• _What you have to do_
Reproduce exactly the entries from the "Open the Mode Snapshot dropdown" line to the end. Skip all pictures.

[[ Input data, beginning ]]

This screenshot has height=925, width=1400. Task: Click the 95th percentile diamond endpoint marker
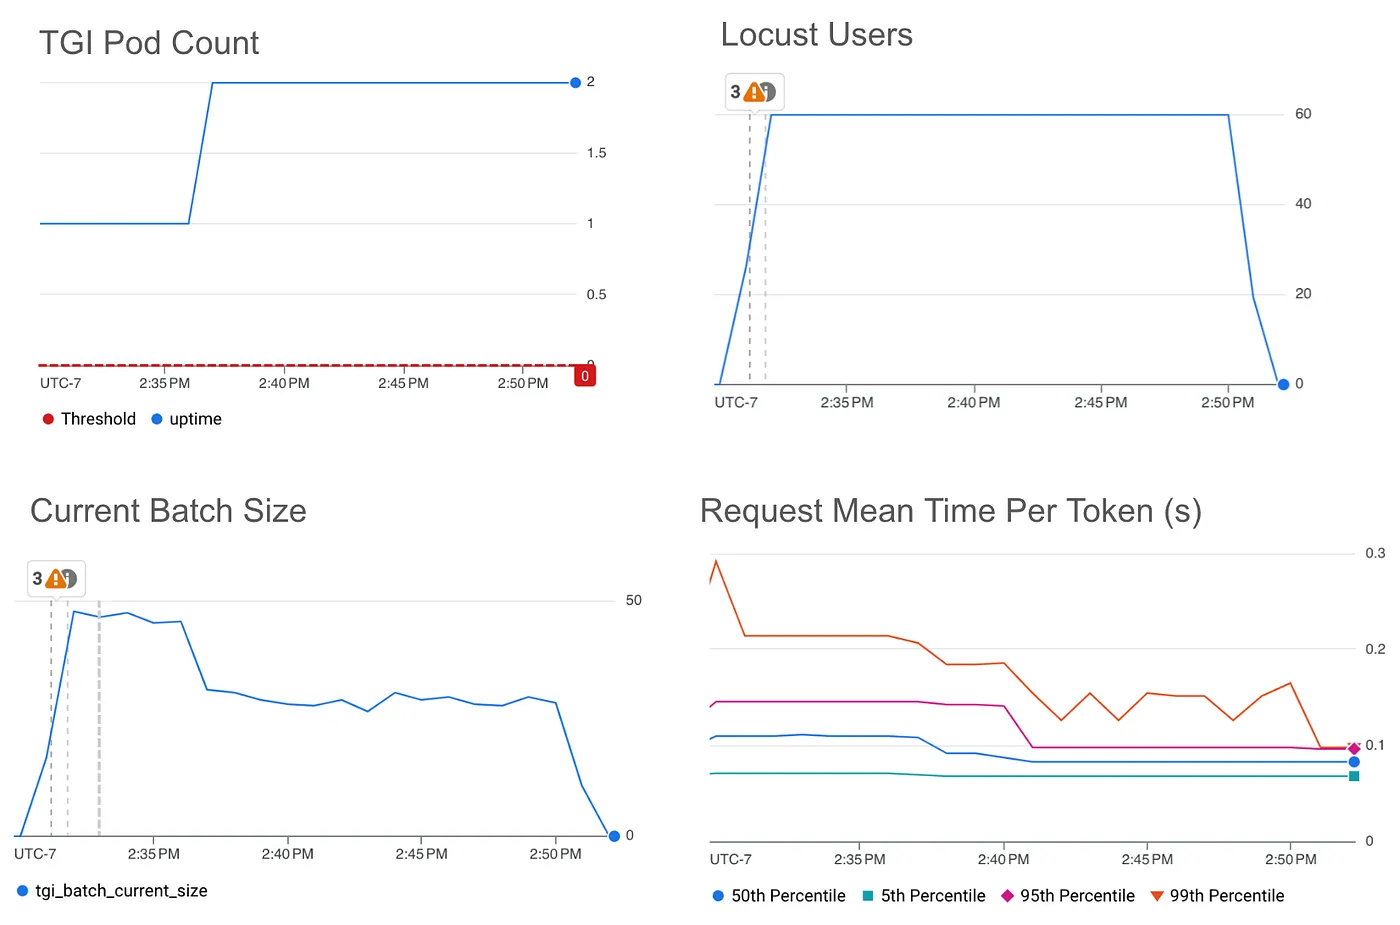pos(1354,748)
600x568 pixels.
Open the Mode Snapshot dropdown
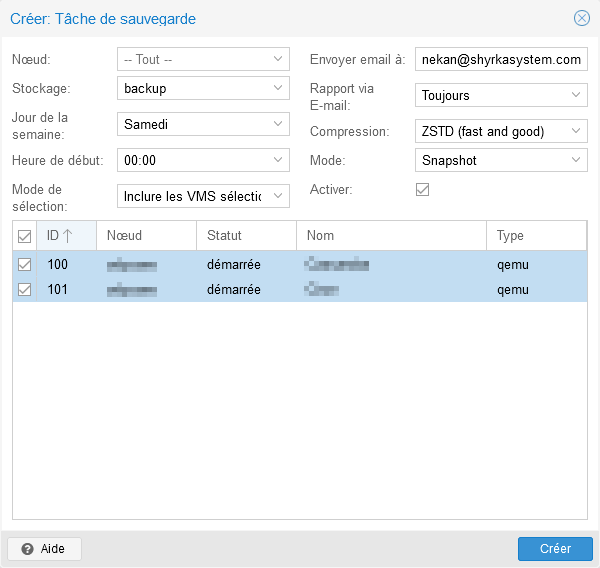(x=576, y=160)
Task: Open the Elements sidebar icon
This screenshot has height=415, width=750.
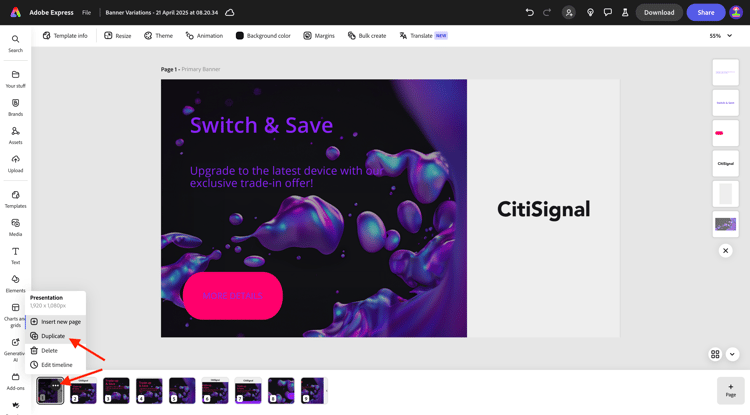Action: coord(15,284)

[[ Input data, end ]]

• _Solution for this task_
Open the Mode Snapshot dropdown
(x=576, y=160)
Task: Open the Elements sidebar icon
This screenshot has height=415, width=750.
Action: coord(15,284)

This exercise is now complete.